The decision sparked a rebellion in the ranks of Islamic Jihad. Zawahiri had failed to consult with other senior members of the group before ordering a drastic shift in its core mission.

"Many people said, 'Why would I want to fight the White House and Tony Blair?' " said Yasser al-Sirri, another Egyptian exile in London who has known Zawahiri for more than a decade. "But it was his only choice then, to be allied with bin Laden. He hadn't been successful in Egypt because he had made mistakes and surrounded himself with the wrong people. They were always fighting and arguing among themselves."

Rivalries resurface
The internal feuding continued even as the new al-Qaeda under Zawahiri and bin Laden gained prominence for sponsoring the 1998 bombings of two U.S. embassies in East Africa and the attack on the USS Cole in Yemen two years later.

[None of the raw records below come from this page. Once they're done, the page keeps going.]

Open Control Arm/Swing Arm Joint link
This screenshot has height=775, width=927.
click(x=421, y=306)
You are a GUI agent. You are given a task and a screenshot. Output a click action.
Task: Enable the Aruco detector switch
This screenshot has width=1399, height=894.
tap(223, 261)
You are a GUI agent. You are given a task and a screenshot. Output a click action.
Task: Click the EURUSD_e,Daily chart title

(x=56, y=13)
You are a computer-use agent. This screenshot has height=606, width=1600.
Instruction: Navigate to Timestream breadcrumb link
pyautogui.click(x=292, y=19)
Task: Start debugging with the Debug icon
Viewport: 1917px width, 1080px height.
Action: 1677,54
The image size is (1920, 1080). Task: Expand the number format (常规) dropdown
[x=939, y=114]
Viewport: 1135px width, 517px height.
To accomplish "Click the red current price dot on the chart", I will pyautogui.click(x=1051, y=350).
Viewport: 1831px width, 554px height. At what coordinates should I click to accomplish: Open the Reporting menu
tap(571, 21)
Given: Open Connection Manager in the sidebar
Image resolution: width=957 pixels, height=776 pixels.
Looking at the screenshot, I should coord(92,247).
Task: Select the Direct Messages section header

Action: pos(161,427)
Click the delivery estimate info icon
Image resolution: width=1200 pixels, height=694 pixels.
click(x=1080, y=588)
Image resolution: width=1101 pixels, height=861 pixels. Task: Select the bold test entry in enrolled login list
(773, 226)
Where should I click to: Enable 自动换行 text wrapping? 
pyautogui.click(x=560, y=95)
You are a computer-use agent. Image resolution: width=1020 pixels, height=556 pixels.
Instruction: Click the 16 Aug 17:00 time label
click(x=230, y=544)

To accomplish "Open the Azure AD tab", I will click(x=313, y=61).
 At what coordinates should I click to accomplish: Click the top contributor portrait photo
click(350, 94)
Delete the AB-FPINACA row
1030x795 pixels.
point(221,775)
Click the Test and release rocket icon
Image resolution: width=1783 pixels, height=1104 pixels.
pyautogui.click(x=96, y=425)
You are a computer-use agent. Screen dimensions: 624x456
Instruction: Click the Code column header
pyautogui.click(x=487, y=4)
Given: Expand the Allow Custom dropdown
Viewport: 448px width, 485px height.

E-mails recovered from an al-Qaeda computer in Kabul after the invasion of Afghanistan show a steady stream of bitter message traffic between Zawahiri and his followers during this period, with running arguments over money, ideology and authority.

The Sept. 11 plot's success brought the squabbling to a temporary halt. But Zawahiri seems to have realized that the feuding would eventually resume and challenge his ideological authority, said el-Zayat, the lawyer who reported receiving in 2003 the admonishing e-mails from the al-Qaeda theoretician. Intelligence analysts said they believe the e-mails are genuine but that it is impossible to confirm with certainty that Zawahiri was the author.

"I'm sure he has the vision to bring the network back together, but I don't think he will be able to do that," Zayat said. "He hasn't changed. It's as if I'm listening to him in a prison cell in 1981. Except for some white hair, he is the same."